Romans 5-6 — Law versus Grace

I can’t promise that you’ll like my handling of this. Our difficulty is not merely that Western Christianity reads the words wrong, but that Western Christianity has a totally different set of assumptions about reality from what Paul held when he wrote this.

Let’s start with Jesus. You can review His teaching, but He didn’t have a problem with the Law of Moses. You need to read “Law” as “Covenant” and think about how it was an imperfect statement of God’s divine moral character. Jesus noted that the Covenant was imperfect, yet still binding. In the minds of ancient Hebrew people — at least among those educated enough to think about it — a covenant was the commitment between two persons. It’s not at all like a Western contract, which demands the performance of people, but isn’t particular about the actual humans, only the performance. Covenant is very personal and very particular between two individuals. It’s a commitment, a matter of trust and faith.

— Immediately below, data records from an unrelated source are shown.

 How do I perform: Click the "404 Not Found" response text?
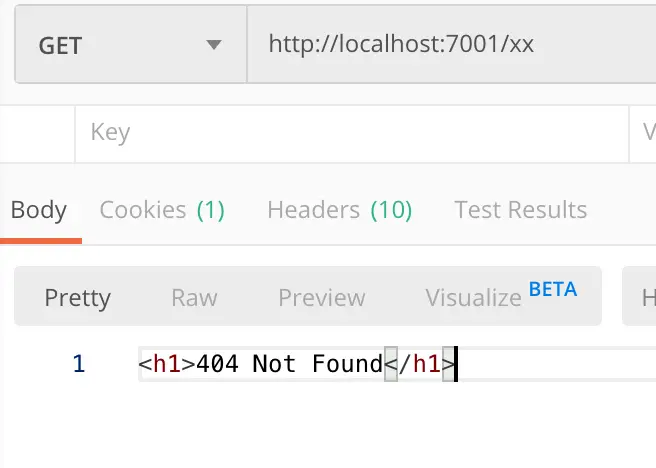[290, 364]
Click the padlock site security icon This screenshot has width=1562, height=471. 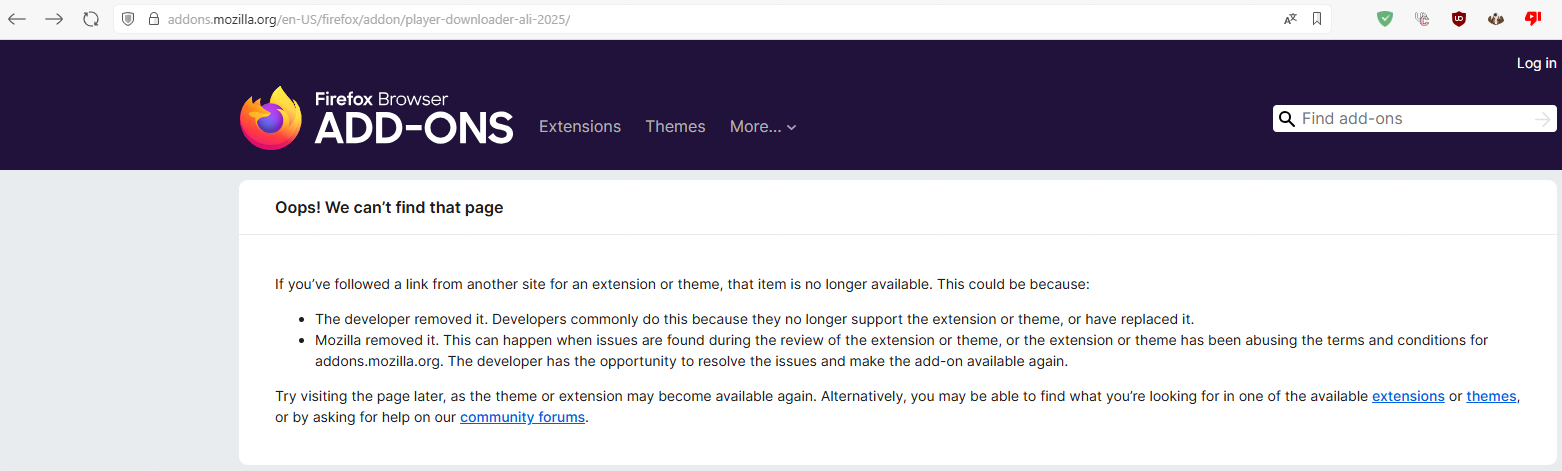153,19
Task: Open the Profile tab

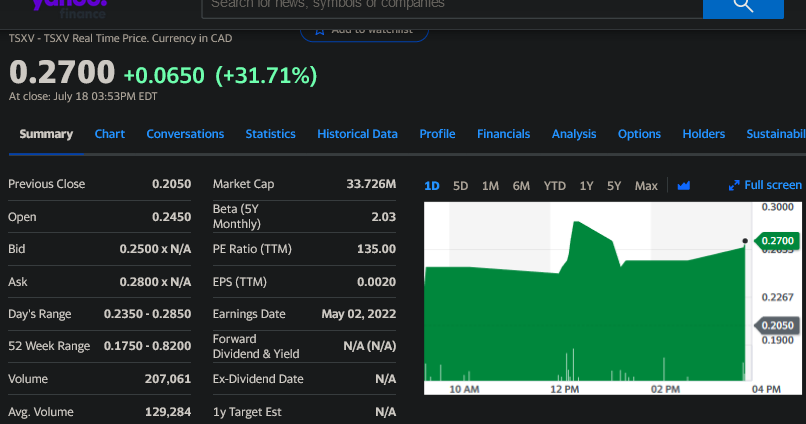Action: (x=437, y=134)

Yet it also binds those who inherit the requirements of the covenant. It was binding on the family, clan, tribe, etc., based on the role and authority of those who swore to the covenant. This is why the Fall affects all humans, because everyone on earth is descendant from Adam and Eve. It was a matter of transgressing the covenant between God and His Creation, in which Adam and Eve were the executors of God’s will in some portion of Creation (the Garden). Their descendants inherited that covenant and all the penalties for Adam and Eve’s failure. Thus, we are all born under the Curse of the Fall, because we still have the covenant duty to keep the Garden.

Paul struggles to explain this to people who grew up under Roman culture. The Romans had a different approach to things. Not quite what Westerners have now, but Rome and the West are closer to each other than either is to Hebrew thinking. At the same time, there are Jewish Christians in his audience who have a Greco-Roman understanding of Moses, which is very similar to the Talmud. We must never forget that Jesus said the Talmud was not Moses. Thus, Judaism is not faithful to the Covenant of Moses, but a perversion of it. Paul tends to address things from the viewpoint of countering Talmudic perversion.

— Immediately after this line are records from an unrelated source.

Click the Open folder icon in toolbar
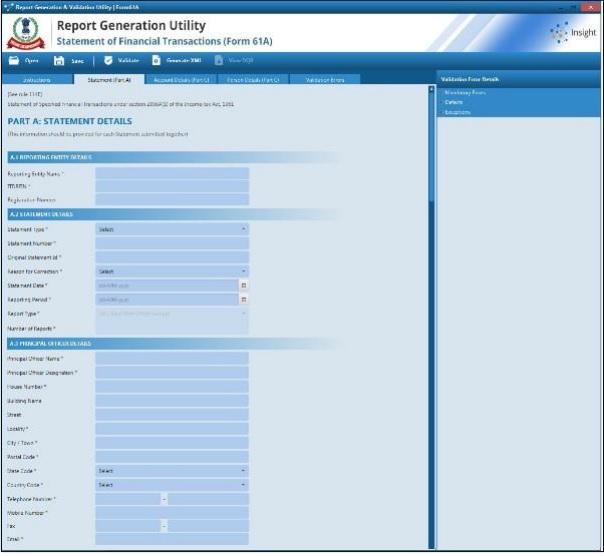Screen dimensions: 604x556 [13, 60]
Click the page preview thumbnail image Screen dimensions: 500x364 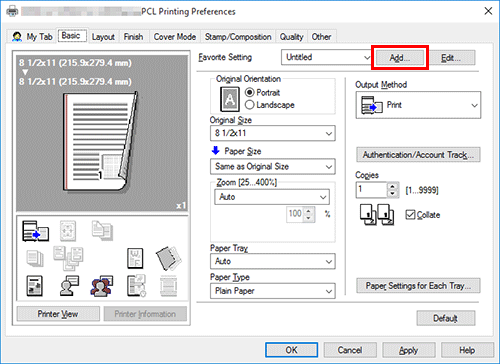click(x=100, y=142)
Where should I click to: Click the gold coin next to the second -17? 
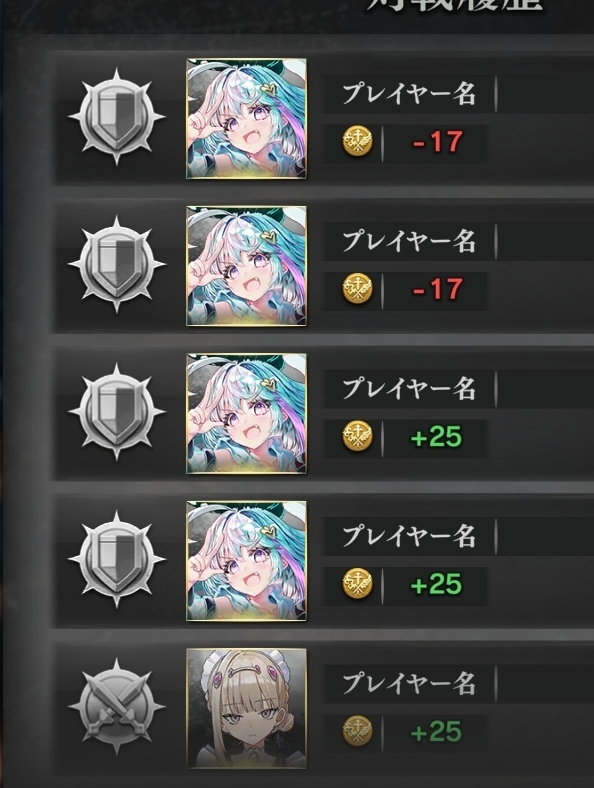[358, 288]
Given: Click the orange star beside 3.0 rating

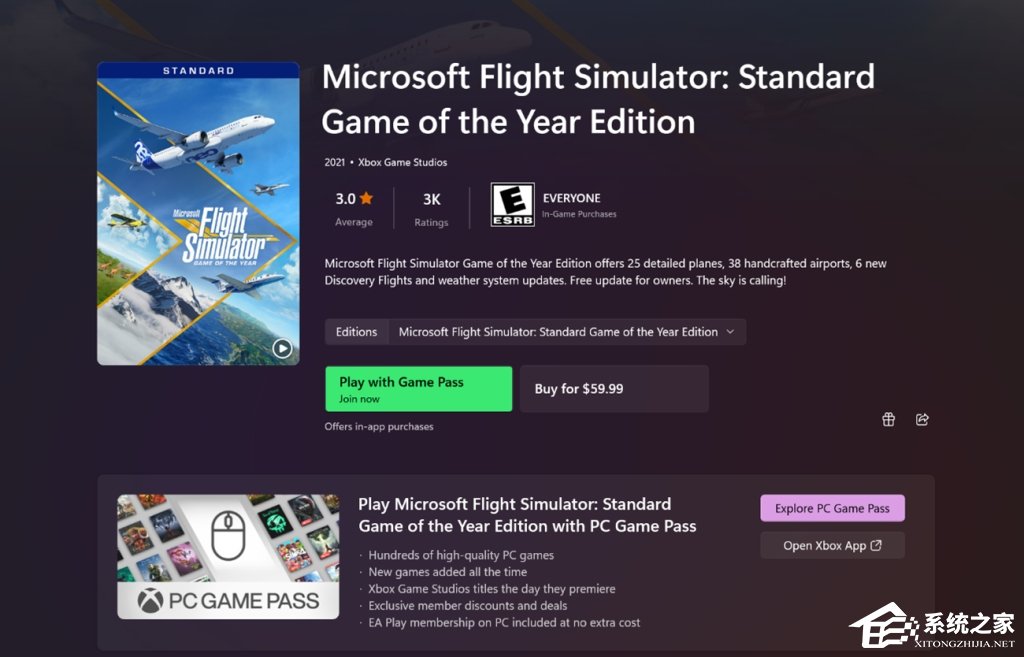Looking at the screenshot, I should (367, 198).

So Paul starts with Jesus as the ultimate fulfillment of Moses, in the sense that the ritual requirements were satisfied in Christ’s sacrifice. Furthermore, His sacrifice was sufficient to cover all humanity, Gentiles included. That means that Jesus fulfills the Covenant of Noah, as well. Instead of talking about the Fall, Paul points out the effects of the Fall, making us by default in rebellion against the Garden covenant with God. We are “sinners” in that sense, and Jesus’ death on the Cross paid the penalty on our behalf.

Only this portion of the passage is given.